SBS: RSUPP Betun dan Puskesmas Harus Jadi Andalan, Layanan Kesehatan Harus Dekat, Cepat, dan Berkualitas

 

Malaka, Malakanews.com – Bupati Malaka, SBS, menegaskan bahwa RSUPP Betun dan puskesmas harus menjadi andalan utama dalam pelayanan kesehatan masyarakat. Penegasan tersebut disampaikan dalam Forum Kesehatan 2025–2026 yang digelar pada 27–28 April 2026 di Aula Kantor Bupati Malaka, sebagai bagian dari komitmen pemerintah daerah dalam memperkuat layanan kesehatan yang lebih dekat, cepat, dan berkualitas bagi seluruh masyarakat.

 

Dalam forum tersebut, Pemerintah Kabupaten Malaka menghadirkan akademisi Universitas Gadjah Mada (UGM) serta Dinas Kesehatan Provinsi Nusa Tenggara Timur (NTT) untuk bersama-sama membahas dan merumuskan arah kebijakan pembangunan kesehatan daerah yang lebih terintegrasi dan berkelanjutan.

 

Bupati SBS mengapresiasi pelaksanaan forum tersebut yang dinilai strategis dalam memperkuat arah pembangunan sektor kesehatan di daerah serta memastikan pelayanan kesehatan semakin merata dan tepat sasaran.

 

Salah satu narasumber utama, Prof.
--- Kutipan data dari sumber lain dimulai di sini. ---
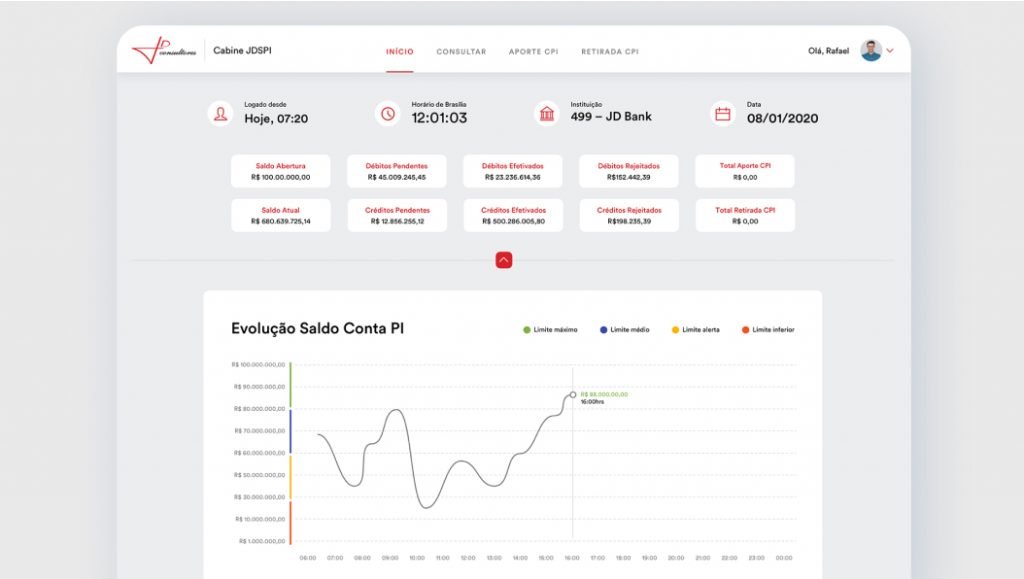1024x579 pixels.
Task: Open the RETIRADA CPI tab
Action: click(611, 50)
Dr. Laksono Trisnantoro bersama tim dari Pusat Kebijakan dan Manajemen Kesehatan UGM, memaparkan konsep penguatan sistem kesehatan yang terintegrasi dan berjenjang, mulai dari desa, kecamatan, kabupaten, provinsi hingga pusat sesuai regulasi yang berlaku.

 

“Beliau memberikan gambaran bagaimana kita menyusun sistem kesehatan mulai dari desa, kecamatan, kabupaten, provinsi hingga pusat,” ujar SBS.

 

Sementara itu, Kepala Bidang Kesehatan Masyarakat Dinas Kesehatan Provinsi NTT, Damiana Veronika Djahari, turut memaparkan kondisi kesehatan daerah berdasarkan berbagai indikator penting sebagai bahan evaluasi pembangunan kesehatan di Malaka.

Bupati SBS menegaskan bahwa hasil forum ini menjadi pijakan penting dalam memperkuat layanan kesehatan di daerah. Fokus pemerintah saat ini adalah penguatan RSUPP Betun serta optimalisasi puskesmas sebagai garda terdepan pelayanan kesehatan masyarakat.

 

Dengan kolaborasi antara UGM, Dinas Kesehatan NTT, dan Pemerintah Kabupaten Malaka, SBS optimistis transformasi layanan kesehatan akan semakin kuat dan berdampak nyata bagi peningkatan kualitas hidup masyarakat.